::: 已知信息 :::

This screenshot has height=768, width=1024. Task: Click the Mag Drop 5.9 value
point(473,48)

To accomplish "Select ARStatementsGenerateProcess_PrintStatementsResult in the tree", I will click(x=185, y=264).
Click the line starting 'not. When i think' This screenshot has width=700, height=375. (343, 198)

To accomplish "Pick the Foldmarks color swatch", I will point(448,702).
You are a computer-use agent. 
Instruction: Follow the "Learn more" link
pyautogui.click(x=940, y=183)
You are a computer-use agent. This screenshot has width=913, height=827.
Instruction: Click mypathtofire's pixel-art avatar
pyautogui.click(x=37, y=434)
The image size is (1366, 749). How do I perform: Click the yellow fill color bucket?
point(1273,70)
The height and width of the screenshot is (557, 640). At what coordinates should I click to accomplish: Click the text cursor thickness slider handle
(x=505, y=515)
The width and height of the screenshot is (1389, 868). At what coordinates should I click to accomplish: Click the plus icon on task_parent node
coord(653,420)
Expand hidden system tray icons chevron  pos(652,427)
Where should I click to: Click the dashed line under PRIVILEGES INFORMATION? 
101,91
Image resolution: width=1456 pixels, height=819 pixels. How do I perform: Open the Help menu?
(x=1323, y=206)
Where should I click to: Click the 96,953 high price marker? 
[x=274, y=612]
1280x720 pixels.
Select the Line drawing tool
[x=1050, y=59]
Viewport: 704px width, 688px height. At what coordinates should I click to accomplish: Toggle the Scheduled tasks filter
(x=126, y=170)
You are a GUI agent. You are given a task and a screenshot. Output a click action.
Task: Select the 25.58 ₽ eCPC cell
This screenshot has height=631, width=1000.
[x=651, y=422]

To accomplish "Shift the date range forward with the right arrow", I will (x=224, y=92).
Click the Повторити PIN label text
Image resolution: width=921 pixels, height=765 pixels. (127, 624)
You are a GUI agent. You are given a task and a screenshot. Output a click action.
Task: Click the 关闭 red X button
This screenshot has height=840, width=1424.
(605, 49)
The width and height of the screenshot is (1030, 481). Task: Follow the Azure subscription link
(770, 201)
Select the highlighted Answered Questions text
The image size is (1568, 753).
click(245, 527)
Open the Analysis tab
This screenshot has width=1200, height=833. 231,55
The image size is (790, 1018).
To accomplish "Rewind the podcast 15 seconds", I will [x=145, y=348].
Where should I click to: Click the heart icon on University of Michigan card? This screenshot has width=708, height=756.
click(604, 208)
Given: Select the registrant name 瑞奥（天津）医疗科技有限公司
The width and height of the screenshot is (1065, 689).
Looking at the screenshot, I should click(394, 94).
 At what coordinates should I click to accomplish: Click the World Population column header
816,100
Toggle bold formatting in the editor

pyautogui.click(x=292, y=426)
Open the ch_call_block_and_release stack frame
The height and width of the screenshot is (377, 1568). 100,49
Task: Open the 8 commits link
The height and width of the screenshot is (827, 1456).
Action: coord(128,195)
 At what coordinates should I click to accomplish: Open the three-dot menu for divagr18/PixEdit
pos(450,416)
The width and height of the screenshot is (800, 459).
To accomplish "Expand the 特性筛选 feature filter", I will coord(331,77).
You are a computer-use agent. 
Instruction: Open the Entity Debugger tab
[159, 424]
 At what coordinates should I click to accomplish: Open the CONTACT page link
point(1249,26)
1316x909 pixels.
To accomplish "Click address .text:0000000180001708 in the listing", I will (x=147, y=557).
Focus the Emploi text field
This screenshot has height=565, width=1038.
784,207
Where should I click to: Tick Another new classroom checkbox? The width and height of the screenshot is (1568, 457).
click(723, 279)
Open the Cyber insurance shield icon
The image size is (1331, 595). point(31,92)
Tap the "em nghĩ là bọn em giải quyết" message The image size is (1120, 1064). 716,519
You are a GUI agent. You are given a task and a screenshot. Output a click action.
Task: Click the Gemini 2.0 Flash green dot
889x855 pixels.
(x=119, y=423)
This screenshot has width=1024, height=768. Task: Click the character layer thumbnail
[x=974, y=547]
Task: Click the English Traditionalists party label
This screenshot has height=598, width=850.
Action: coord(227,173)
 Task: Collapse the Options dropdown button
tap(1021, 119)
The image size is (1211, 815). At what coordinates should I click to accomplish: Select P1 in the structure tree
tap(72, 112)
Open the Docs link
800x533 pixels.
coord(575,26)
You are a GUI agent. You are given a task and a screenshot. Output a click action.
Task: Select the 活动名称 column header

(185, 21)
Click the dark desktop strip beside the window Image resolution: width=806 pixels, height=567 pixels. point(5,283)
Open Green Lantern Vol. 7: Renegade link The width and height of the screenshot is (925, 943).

:::

你的任务: 在上面的条目中挑出所有含有字符串“header”的行，并把这些行完整抄写出来。匹配时区分大小写。

正确答案:
 At what coordinates should I click to accomplish: Click the World Population column header
Task: Select the 活动名称 column header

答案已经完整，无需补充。